* Problem set:
1. Translate this sentence from the text on salt and health into Spanish: "The immune system is also said to suffer from too much salt."
2. Please continue the text on salt and health, starting after its final sentence.

* Document section:
---*---

However, the DGE warns that high salt consumption is associated with health risks, especially high blood pressure. This in turn is one of the most important risk factors for cardiovascular diseases. In addition, according to several studies, a high salt intake is associated with an increased risk of stomach cancer. The immune system is also said to suffer from too much salt.

The problem: salt is contained in many foods, even in those that you would not suspect at first glance. According to the DGE, a slice of brown bread has an average of 0.6 grams of table salt - and thus more than a handful of chips. There are 2.2 grams of salt in a bratwurst, and just under four grams in a standard can of chicken noodle soup.

But not only the salt already contained in food is problematic - the constant salting of dishes can also be dangerous. This was reported by US scientists recently in the European Heart Journal. According to the results of the study with 500,000 participants, men who often reached for the salt shaker when eating had a life expectancy reduced by a good two years, women shortened their lifespan by one and a half years.

Overall, compared to people who never or rarely added salt, they had a 28 percent increased risk of dying prematurely. In the Western diet, salting at the table accounts for 6 to 20 percent of total salt intake, explains lead author and nutritionist Lu Qi. However, the study also found that those salt lovers who eat a lot of fruit and vegetables had a slightly lower risk of death. "This finding did not surprise us, as fruits and vegetables are important sources of potassium, which has protective effects and has been linked to a lower risk of premature death," Qi says.

---*---

* Source information:
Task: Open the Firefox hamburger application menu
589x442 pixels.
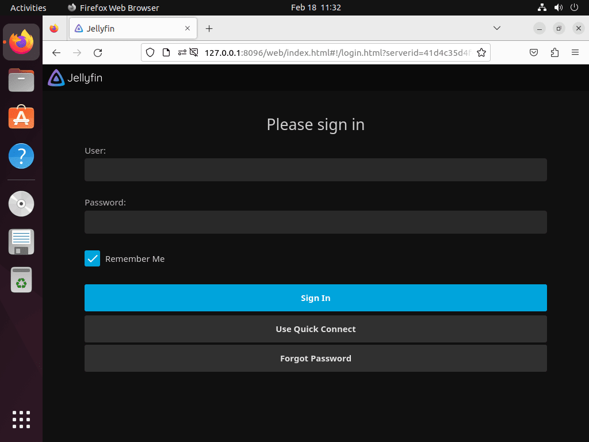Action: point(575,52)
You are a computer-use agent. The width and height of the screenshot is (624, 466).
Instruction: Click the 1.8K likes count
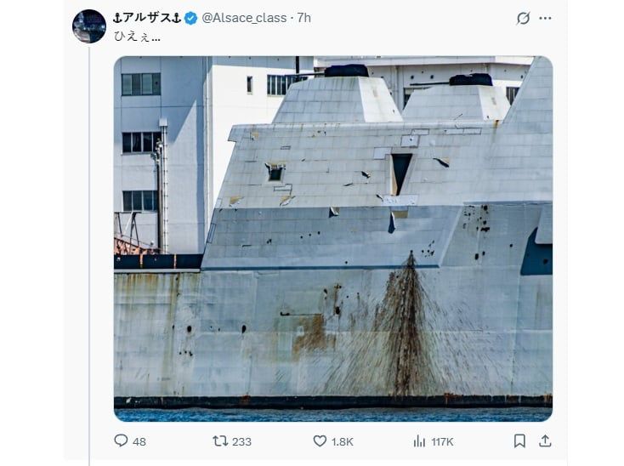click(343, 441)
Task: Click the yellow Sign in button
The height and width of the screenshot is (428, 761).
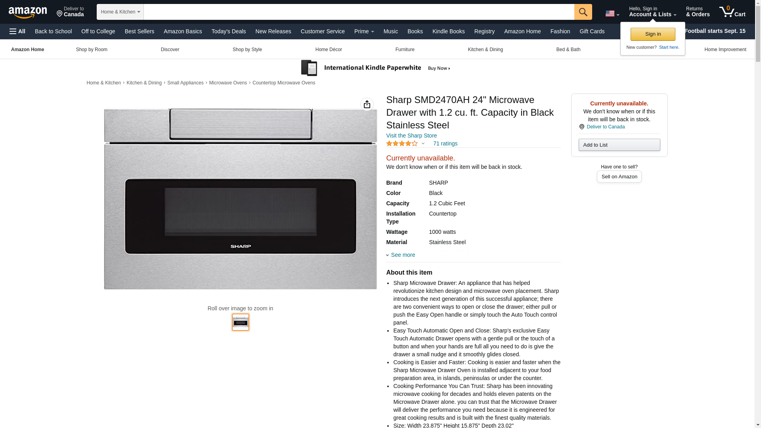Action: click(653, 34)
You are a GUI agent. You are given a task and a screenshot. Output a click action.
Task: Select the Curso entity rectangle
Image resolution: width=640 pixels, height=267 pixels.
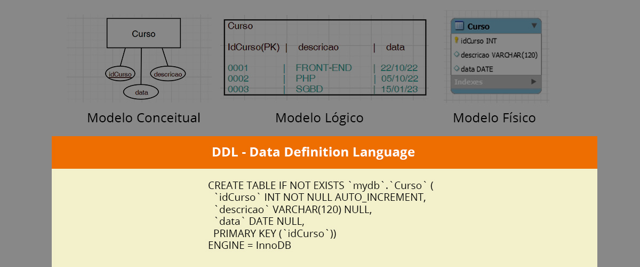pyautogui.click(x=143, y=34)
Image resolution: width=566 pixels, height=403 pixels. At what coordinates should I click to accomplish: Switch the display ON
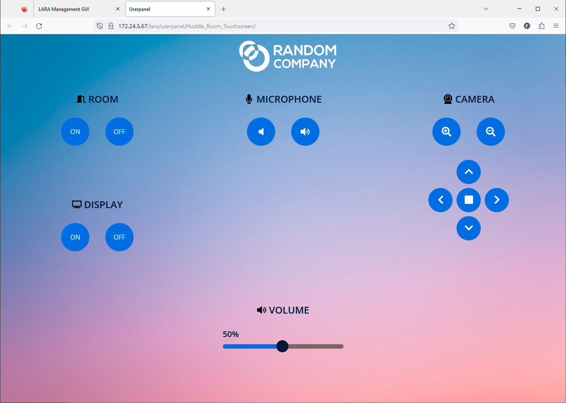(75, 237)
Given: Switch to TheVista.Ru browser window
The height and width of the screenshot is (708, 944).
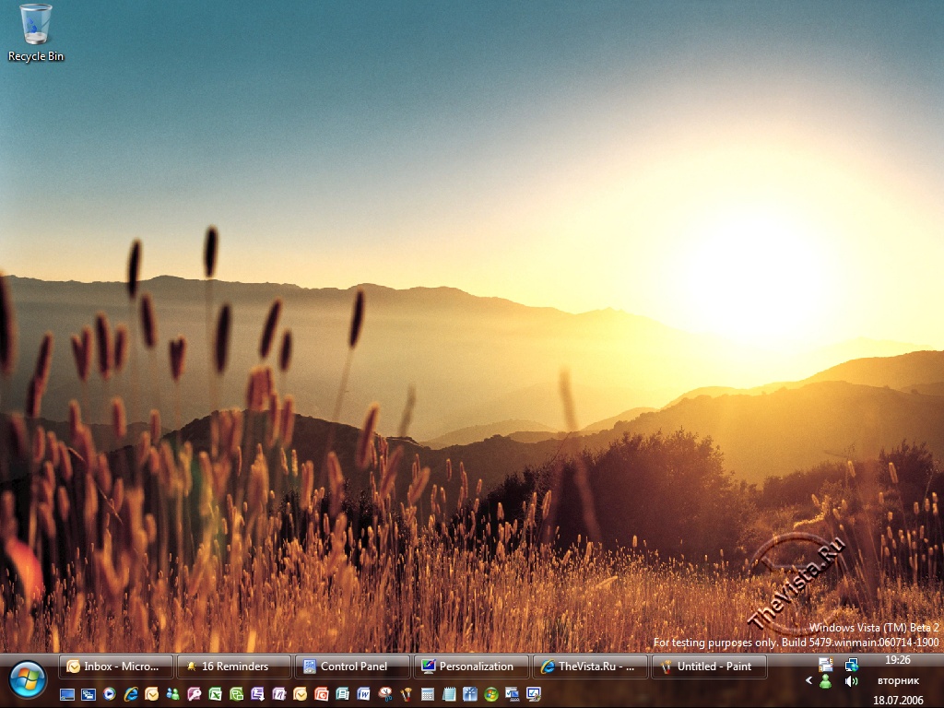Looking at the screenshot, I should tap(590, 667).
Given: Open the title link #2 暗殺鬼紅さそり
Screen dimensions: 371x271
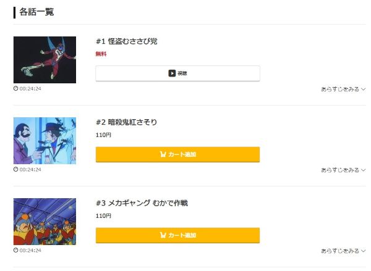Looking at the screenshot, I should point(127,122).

---*---

* Answers below:
1. También se dice que el sistema inmunitario sufre por el exceso de sal.

2.
In fact, this observation fits with another recently published study that found that increasing potassium intake in women in particular can offset the risks of their salt intake to some extent. Potassium supports the excretion of sodium in the urine and is mainly found in bananas, avocados and salmon.

So should one take an example from Federal Minister of Health Karl Lauterbach (SPD), who is known to rely on a low-salt diet? Not necessarily. Too little salt can also be harmful.

Table salt consists mainly of sodium chloride (NaCl) and is the main source in our diet of sodium and chloride - substances that are central to maintaining cellular fluid balance.

Years ago, a study by Canadian scientists caused a stir, according to which extreme salt avoidance could even lead to cardiovascular complications in people with normal blood pressure. Higher salt consumption did not lead to more heart attacks and strokes in this group, health risks only existed from a good twelve grams of salt or five grams of pure sodium, it said.

The doctors therefore recommend a low-sodium diet for people with high blood pressure who have previously consumed a lot of salt. A Chinese observational study also found that a particularly low-salt diet could have a negative effect in certain forms of heart failure.

In view of the high salt content of many finished products, but also staple foods such as bread and dairy products, it seems rather unlikely to unintentionally eat too little salt. Conversely, the recommended limit values ​​are quickly reached. If you now want to consume less sodium chloride, you can find table salt substitutes made from potassium chloride in specialist shops and health food stores. But this substitute salt can be dangerous for people with certain diseases - such as those of the kidneys, heart or liver - because they are associated with a risk of increased potassium levels in the blood. Therefore, salt substitutes should only be used after medical advice.

In order to save on salt, the DGE recommends reducing the consumption of processed foods and eating more unprocessed fruit and vegetables instead. When cooking, spices and fresh herbs should be used first. If you do use salt, it should be enriched with iodine and fluoride. Above all, however, you need patience on the way to a low-salt diet, according to the DGE recommendation: "If you want to reduce your salt intake, it is best if you do this in small steps so that you can get used to the weaker salty taste."